[Try it] Leaving out pictures, output exactly the lines below from the one that has "Given: Click the Tree column header" through the one that has "You are a computer-use", and nothing else.

[Supplied material]
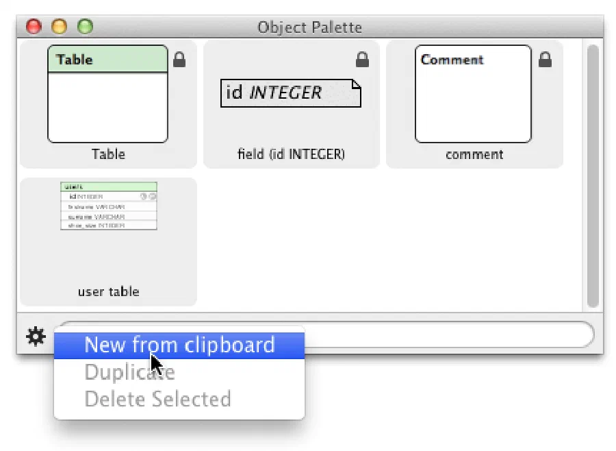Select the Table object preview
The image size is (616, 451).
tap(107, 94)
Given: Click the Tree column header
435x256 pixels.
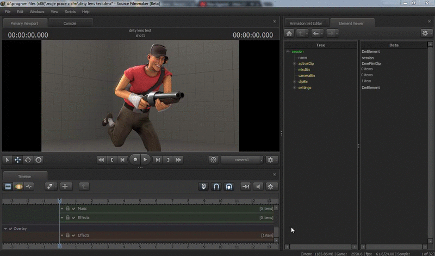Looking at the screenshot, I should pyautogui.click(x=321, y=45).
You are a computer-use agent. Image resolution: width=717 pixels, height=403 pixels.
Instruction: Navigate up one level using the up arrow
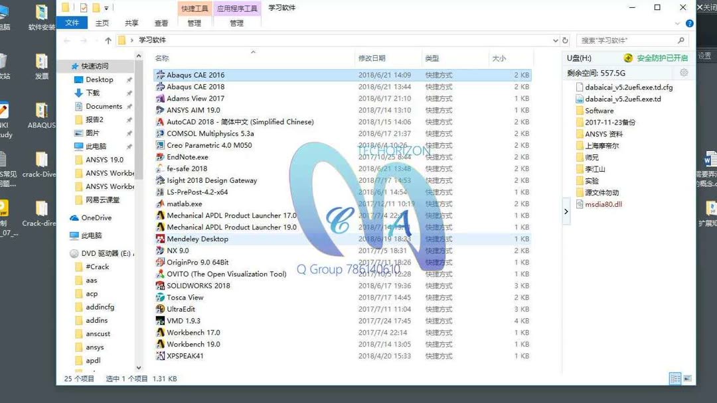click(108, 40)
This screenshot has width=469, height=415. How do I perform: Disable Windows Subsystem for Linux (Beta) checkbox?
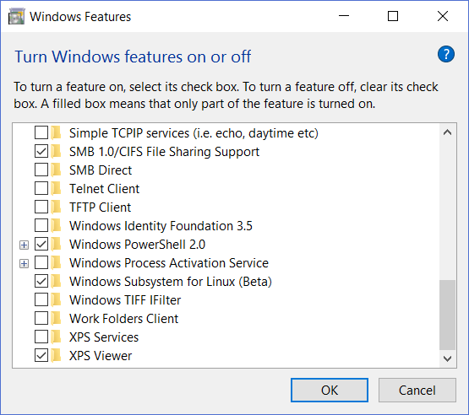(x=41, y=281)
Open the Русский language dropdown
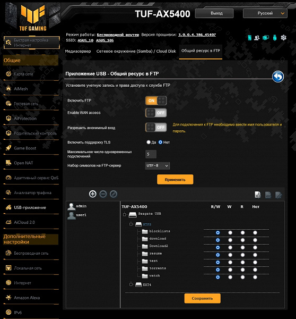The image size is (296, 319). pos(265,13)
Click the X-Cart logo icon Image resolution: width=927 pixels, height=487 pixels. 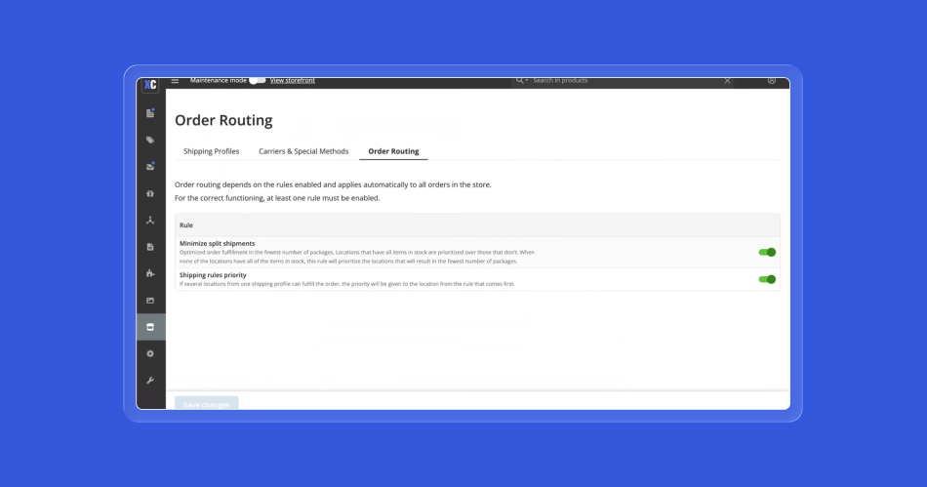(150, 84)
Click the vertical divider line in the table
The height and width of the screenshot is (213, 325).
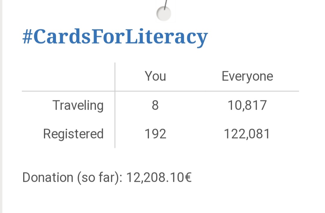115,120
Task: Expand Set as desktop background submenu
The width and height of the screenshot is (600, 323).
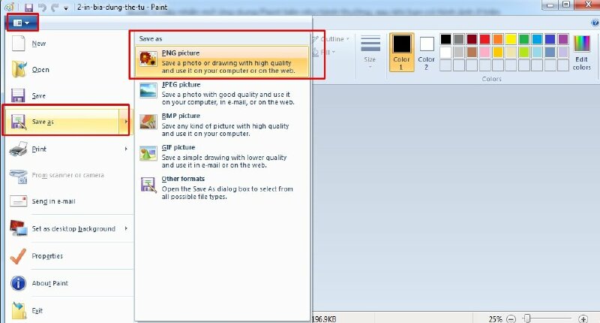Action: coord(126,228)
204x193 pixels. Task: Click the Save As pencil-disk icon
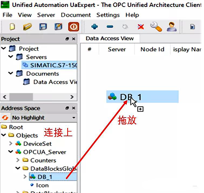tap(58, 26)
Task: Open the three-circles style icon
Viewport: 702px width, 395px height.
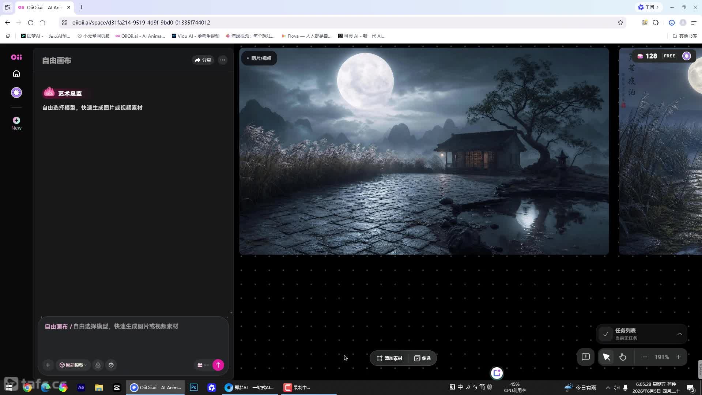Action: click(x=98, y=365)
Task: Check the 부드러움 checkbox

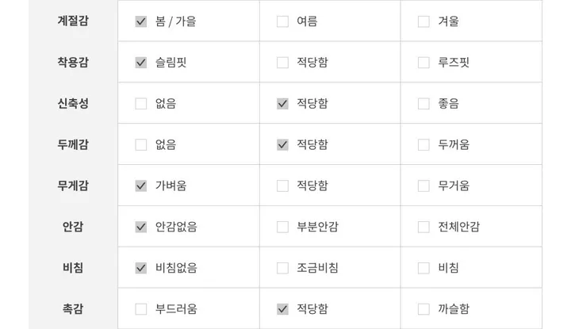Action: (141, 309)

[Worked solution]
Given: Click the Tree column header
435x256 pixels.
Looking at the screenshot, I should pyautogui.click(x=321, y=45).
You are a computer-use agent. Image resolution: width=717 pixels, height=403 pixels.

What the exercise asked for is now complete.